E quando chiamano le multinazionali ad insediarsi nelle ZES gli pagano l’investimento, parte degli oneri fiscali e sociali; ma chi paga al loro posto? Gli autonomi. Infatti i dipendenti pubblici non contribuiscono in nulla al bilancio statale mentre i dipendenti privati si vedono pagare le tasse dal proprio datore di lavoro. Solo gli autonomi e i consumatori pagano con soldi veri presi dalle proprie tasche. Il resto è fumo contabile.
Purtroppo -caro Crozza- è così, e fare audience sui luoghi comuni della sinistra è certamente un modo sicuro per farsi capire dalle masse e fare ascolti può far molto male a tutti noi come è sempre accaduto fino ad arrivare all’attuale disastro. Perseguitare gli autonomi è una ingenuità solenne o una immensa disonestà intellettuale. Infatti il gettito vero viene solo e proprio dalle PMI che pagano le proprie e le altrui tasse e quindi è nel nostro comune interesse di italiani ed europei -e cioè è il primo interesse nazionale- che quegli imprenditori -burocraticamente chiamati partite IVA- siano agiati come lo erano ai tempi del miracolo economico; quando anche la grande impresa italiana è riuscita ad entrare nell’olimpo del grande capitalismo planetario proprio grazie al miracolo economico fatto materialmente dal ceto medio delle piccole e piccolissime imprese. Inoltre oggi moltissime imprese non crescono, non investono, non assumono e non nascono proprio perché perseguitate dalla burocrazia e dal fisco fin dal giorno della loro nascita. Gli stessi figli degli autonomi non vogliono ereditare il mestiere del padre: preferiscono la scrivania pubblica o il reddito di cittadinanza.E, a conti fatti, hanno ragione.

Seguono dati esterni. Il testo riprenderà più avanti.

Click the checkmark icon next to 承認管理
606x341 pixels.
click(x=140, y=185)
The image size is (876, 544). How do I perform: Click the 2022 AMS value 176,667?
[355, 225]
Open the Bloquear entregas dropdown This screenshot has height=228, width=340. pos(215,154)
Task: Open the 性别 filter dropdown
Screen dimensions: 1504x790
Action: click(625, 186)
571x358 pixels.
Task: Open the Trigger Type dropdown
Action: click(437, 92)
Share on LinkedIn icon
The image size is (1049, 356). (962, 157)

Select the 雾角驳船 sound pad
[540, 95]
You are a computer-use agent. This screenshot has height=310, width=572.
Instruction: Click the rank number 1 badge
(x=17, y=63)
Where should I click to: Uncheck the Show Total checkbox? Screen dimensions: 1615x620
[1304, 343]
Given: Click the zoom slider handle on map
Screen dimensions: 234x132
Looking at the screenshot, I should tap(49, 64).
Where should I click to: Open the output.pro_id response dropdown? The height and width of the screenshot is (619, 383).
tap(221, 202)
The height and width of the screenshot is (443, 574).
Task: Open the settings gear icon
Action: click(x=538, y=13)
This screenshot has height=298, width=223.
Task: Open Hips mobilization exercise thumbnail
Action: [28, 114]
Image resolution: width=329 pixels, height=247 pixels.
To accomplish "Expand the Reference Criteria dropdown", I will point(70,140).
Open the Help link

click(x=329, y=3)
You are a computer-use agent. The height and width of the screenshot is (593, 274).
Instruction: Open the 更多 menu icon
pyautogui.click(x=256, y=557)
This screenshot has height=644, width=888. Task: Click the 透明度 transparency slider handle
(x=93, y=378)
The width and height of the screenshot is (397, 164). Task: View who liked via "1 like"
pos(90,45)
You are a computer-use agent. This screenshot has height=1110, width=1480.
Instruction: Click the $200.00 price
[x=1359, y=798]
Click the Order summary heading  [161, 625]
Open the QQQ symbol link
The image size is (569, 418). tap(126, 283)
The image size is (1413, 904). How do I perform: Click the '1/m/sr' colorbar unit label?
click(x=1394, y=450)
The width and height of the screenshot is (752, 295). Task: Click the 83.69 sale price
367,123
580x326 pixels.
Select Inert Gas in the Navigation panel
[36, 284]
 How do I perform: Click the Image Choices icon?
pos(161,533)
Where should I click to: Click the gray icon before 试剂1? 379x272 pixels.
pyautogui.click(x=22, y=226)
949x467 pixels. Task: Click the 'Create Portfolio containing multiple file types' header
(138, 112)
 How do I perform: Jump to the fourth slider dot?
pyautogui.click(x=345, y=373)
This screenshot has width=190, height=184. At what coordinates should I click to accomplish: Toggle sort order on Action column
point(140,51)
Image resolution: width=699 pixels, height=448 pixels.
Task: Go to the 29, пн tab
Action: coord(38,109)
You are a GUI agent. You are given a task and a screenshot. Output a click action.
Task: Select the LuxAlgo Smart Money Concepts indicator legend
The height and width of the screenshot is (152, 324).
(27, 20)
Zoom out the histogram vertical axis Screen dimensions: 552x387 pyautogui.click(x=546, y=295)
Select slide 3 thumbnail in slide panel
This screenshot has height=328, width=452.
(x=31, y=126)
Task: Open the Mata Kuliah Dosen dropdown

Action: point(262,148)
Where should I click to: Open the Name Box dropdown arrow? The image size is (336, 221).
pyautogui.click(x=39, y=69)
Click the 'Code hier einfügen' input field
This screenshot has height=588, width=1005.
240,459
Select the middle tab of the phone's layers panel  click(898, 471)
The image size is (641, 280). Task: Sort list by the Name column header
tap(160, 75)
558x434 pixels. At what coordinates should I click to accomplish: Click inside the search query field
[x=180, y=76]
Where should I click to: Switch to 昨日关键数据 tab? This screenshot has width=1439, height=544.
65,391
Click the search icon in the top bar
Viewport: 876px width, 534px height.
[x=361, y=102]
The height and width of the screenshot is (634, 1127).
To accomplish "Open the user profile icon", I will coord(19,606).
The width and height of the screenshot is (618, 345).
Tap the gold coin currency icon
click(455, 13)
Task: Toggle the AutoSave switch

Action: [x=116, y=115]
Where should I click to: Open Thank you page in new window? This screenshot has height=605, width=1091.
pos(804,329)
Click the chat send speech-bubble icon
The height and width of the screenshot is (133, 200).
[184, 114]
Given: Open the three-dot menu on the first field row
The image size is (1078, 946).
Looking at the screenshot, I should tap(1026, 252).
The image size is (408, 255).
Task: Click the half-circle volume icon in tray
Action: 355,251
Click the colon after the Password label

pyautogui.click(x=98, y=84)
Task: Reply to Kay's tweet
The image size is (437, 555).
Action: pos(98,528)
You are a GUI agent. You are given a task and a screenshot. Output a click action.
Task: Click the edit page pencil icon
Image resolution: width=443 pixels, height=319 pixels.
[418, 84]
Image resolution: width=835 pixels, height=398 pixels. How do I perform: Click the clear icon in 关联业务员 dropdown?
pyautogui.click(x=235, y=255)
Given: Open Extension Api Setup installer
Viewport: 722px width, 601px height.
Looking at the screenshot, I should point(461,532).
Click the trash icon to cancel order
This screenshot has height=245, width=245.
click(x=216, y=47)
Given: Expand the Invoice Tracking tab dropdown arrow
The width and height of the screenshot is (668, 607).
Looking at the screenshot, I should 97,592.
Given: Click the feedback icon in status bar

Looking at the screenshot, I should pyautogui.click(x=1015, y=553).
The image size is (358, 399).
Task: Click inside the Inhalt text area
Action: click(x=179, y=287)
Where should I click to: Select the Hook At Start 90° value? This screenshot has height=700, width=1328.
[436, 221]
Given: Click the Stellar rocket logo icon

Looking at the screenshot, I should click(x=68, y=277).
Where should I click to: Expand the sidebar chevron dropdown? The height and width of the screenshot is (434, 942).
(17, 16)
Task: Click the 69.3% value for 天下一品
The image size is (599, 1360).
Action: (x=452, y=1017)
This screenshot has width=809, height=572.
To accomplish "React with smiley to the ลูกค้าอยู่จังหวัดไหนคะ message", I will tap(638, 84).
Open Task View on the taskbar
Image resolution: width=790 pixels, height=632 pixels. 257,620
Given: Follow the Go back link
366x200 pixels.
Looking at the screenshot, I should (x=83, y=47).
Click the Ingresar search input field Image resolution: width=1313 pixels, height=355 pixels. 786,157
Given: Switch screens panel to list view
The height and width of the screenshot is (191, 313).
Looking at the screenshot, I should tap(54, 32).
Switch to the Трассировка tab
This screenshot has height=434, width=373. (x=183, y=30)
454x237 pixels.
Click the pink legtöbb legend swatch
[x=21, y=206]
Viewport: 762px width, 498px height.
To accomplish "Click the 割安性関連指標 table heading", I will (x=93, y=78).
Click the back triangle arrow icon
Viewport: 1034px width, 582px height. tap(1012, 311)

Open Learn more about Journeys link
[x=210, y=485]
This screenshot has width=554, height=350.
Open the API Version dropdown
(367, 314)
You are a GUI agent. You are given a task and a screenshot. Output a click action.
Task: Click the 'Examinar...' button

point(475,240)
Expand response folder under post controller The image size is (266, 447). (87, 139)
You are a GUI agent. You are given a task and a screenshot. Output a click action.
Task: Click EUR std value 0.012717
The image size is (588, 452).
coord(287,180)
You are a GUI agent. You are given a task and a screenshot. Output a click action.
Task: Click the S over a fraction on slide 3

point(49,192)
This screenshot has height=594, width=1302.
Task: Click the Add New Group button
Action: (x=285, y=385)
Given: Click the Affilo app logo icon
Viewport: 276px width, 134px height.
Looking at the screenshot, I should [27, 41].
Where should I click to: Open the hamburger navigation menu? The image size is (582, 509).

Noi crediamo che il grande Crozza in realtà per ragioni spettacolistiche si faccia prendere dai fumi delle retoriche sinistre (che è la stessa cosa della democrazia diretta del Grillo) e quindi conviene lasci questi argomenti ai luoghi istituzionali deputati anche se questi luoghi sono oggi occupati da altri come lui.